*** データ行 ***
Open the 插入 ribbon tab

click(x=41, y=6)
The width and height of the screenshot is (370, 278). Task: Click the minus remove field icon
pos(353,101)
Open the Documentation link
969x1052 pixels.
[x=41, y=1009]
***
*** データ行 ***
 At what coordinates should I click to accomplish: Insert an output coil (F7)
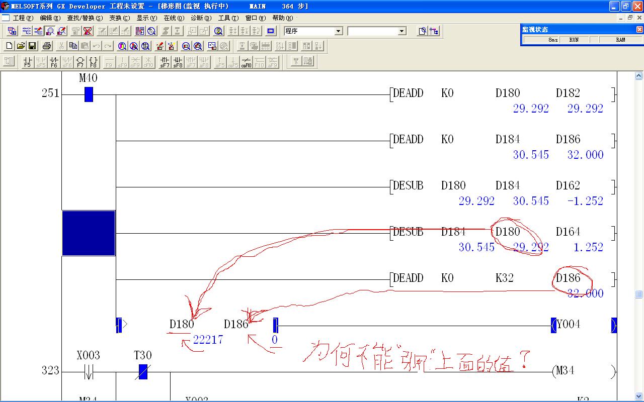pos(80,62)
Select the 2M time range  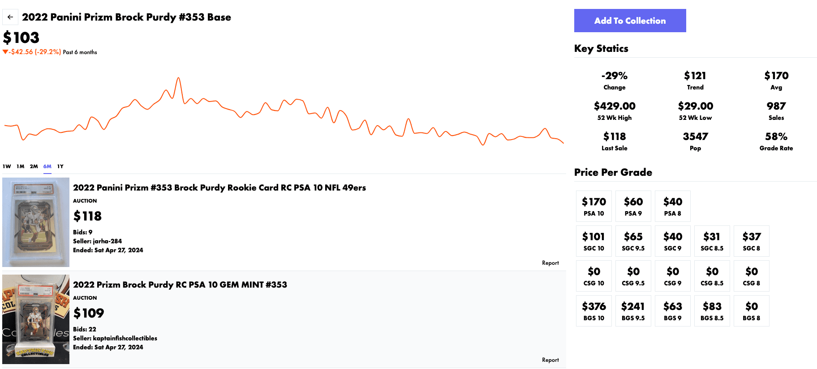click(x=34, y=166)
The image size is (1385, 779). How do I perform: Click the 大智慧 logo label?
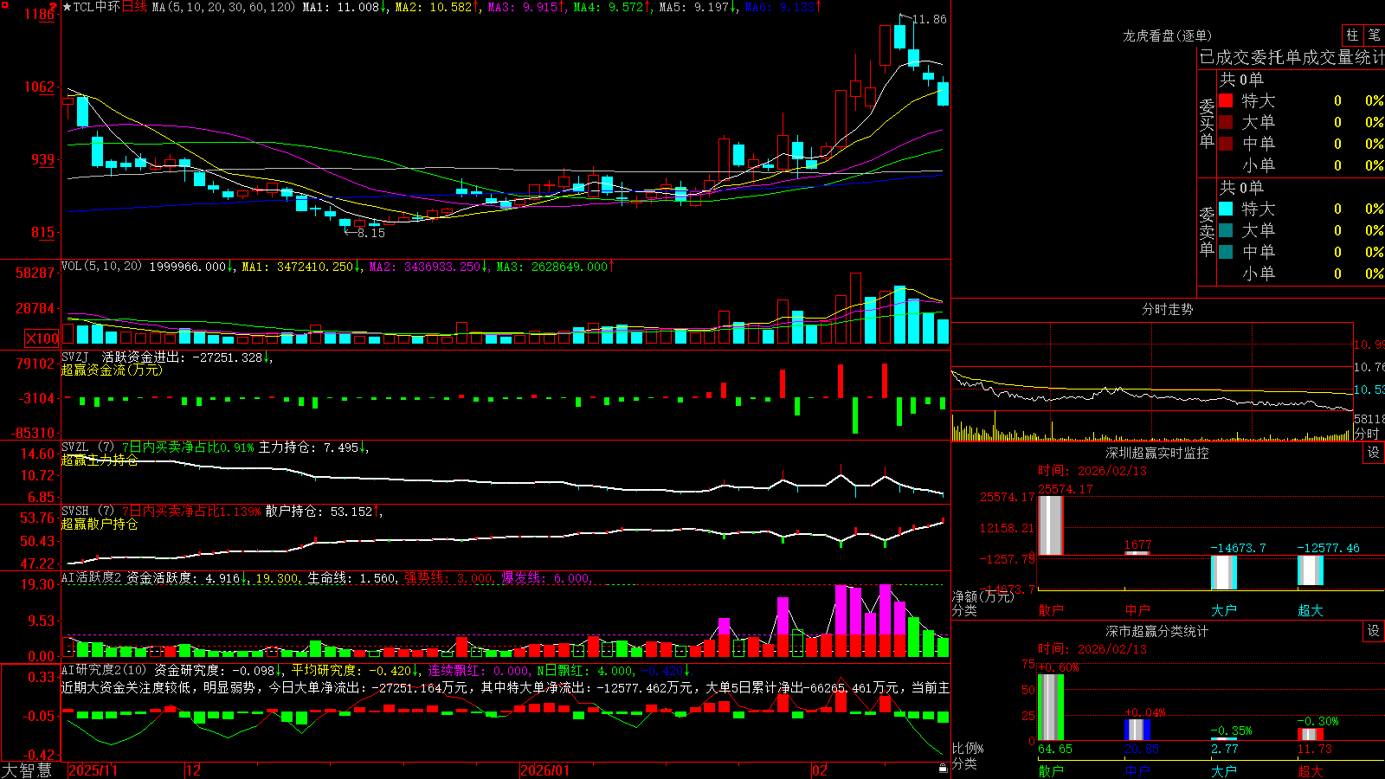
***
**記述問題:** 上のデータのうち、「The width and」を含む行で始まり「[x=41, y=1009]」を含む行で終わる部分を、両端の行も含めて一字一句そのまま書き写せ。

**回答:**
The width and height of the screenshot is (370, 278). Task: Click the minus remove field icon
pos(353,101)
Open the Documentation link
969x1052 pixels.
[x=41, y=1009]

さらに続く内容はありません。